Celui-ci exige carrément que vous vous asseyez dix minutes afin de prendre le temps de lire une réponse rédigée comme on ne s’écrit plus de lettres : il y est question de ce qu’il a mangé au petit déjeuner, de la météo, de la dernière conférence de presse de Jean Castex et de sa tentative d’exégèse, du dernier livre qu’il a lu ou du dernier épisode de Grey’s Anatomy, pour conclure, enfin : « OK, on se retrouve à 18 heures, j’ai encore plein de trucs à te raconter ». Dans Temps et Récit (3 tomes, 1983-1985), Paul Ricœur souligne à quel point le récit nous permet de mettre en forme notre expérience du temps. Cette faculté à mettre en ordre les événements qui jalonnent notre vie constitue même ce qu’il nomme l’« identité narrative », d’autant plus solide qu’elle fréquente des œuvres de fiction. Ricœur est toutefois inquiet : « Peut-être, en effet, sommes-nous les témoins – et les artisans – d’une certaine mort, celle de l’art de conter, d’où procède celui de raconter sous toutes ses formes.

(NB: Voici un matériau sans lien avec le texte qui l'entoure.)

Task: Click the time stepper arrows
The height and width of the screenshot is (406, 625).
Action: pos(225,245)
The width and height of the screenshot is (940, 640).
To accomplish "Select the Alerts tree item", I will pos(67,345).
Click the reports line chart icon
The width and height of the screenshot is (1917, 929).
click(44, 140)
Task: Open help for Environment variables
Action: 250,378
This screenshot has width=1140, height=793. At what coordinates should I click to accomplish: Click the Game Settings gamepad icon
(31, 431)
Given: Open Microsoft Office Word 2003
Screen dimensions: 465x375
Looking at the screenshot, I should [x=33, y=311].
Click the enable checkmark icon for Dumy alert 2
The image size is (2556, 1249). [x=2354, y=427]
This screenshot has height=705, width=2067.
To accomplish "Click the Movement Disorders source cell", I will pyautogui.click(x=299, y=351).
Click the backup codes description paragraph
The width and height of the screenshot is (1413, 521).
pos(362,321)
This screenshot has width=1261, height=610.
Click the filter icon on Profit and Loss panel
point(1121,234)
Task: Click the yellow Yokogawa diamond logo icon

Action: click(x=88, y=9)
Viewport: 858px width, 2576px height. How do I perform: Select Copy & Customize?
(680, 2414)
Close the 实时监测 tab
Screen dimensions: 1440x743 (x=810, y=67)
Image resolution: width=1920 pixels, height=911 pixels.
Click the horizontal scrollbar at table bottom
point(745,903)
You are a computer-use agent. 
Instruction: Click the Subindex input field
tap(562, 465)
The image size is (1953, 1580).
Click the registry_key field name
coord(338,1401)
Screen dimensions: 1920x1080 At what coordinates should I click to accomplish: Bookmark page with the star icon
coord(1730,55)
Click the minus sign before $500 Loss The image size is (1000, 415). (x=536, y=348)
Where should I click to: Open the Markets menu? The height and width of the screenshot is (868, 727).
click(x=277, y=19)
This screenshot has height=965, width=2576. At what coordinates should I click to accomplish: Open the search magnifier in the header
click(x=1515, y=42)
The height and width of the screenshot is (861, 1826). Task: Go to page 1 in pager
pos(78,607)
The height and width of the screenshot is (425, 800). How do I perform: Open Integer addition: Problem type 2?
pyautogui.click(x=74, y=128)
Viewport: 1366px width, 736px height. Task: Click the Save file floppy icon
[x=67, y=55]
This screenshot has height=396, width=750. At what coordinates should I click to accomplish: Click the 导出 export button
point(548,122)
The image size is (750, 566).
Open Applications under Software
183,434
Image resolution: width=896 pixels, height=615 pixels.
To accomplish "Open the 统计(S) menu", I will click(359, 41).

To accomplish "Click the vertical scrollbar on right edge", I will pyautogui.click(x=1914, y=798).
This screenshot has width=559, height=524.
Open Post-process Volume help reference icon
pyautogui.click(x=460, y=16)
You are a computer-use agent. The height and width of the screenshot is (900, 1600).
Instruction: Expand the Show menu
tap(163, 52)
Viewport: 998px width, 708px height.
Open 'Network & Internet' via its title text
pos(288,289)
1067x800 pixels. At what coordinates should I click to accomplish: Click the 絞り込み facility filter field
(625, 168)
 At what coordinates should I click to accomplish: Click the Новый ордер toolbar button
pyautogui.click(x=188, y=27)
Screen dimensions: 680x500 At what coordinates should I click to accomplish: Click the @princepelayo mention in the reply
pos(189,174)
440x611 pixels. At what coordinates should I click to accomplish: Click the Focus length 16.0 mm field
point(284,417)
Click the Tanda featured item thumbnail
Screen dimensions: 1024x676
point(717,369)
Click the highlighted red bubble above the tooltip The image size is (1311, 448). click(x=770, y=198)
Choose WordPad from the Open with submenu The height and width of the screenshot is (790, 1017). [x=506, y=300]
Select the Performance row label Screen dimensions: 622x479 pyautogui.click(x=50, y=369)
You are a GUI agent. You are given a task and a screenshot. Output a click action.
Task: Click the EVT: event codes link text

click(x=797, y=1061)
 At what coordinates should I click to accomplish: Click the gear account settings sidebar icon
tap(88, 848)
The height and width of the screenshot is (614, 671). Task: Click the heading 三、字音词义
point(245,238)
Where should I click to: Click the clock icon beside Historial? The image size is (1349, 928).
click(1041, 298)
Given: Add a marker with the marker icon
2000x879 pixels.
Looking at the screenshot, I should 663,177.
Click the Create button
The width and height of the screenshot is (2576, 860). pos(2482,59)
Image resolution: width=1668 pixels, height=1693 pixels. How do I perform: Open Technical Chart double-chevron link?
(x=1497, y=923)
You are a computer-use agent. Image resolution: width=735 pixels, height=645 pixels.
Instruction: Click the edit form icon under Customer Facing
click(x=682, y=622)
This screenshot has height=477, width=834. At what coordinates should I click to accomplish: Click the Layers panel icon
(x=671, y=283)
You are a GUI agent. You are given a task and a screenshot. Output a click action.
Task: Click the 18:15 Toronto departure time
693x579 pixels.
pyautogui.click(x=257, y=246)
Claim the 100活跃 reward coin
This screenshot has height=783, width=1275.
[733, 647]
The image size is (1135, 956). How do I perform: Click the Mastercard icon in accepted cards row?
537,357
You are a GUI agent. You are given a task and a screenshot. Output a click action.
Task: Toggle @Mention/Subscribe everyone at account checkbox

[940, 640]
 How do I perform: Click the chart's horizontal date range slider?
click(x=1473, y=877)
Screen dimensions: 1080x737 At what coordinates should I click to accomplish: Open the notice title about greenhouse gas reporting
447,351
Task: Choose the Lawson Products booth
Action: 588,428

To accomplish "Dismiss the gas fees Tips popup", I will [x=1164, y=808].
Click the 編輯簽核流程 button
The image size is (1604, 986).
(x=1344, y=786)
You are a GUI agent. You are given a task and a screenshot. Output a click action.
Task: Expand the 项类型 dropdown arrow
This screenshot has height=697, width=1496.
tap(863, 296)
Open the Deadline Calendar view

Peut-être le roman est-il en train lui aussi de mourir en tant que narration. » Et cela ne concerne pas que les lecteurs de romans, mais tout un chacun : « Nous n’avons aucune idée de ce que serait une culture où l’on ne saurait plus ce que signifie raconter. » Ne vous sentez donc pas coupable si après la lecture de son pavé, vous vous jetez sur la story de votre ami.

 

Le sceptique, qui vous ghoste carrément

De lui, vous obtiendrez au mieux un simple « vu ». Si votre premier réflexe serait de parier sur son impolitesse, sa  muflerie, voire son absence totale de cœur à tendance psychopathologique, tout s’éclaire si vous vous souvenez des sceptiques anciens, notamment de Sextus Empiricus et de Pyrrhon. Comme les autres écoles de philosophie ancienne, l’épicurisme et le stoïcisme, le scepticisme vise l’ataraxie de l’âme, c’est-à-dire son absence de trouble. Pour l’atteindre, les sceptiques recommandent la suspension du jugement, soit l’épochè : puisqu’il est difficile, voire impossible, de parvenir à une quelconque vérité sur les choses, autant reconnaître cette impasse et se refuser à tout commentaire. Résultat : une indifférence et une impassibilité totales à l’égard des événements, synonyme de la plus grande des vertus. La plupart des sceptiques optaient ainsi pour le silence, ou pour le dialogue exclusivement avec eux-mêmes. Franchement, autant supprimer le contact.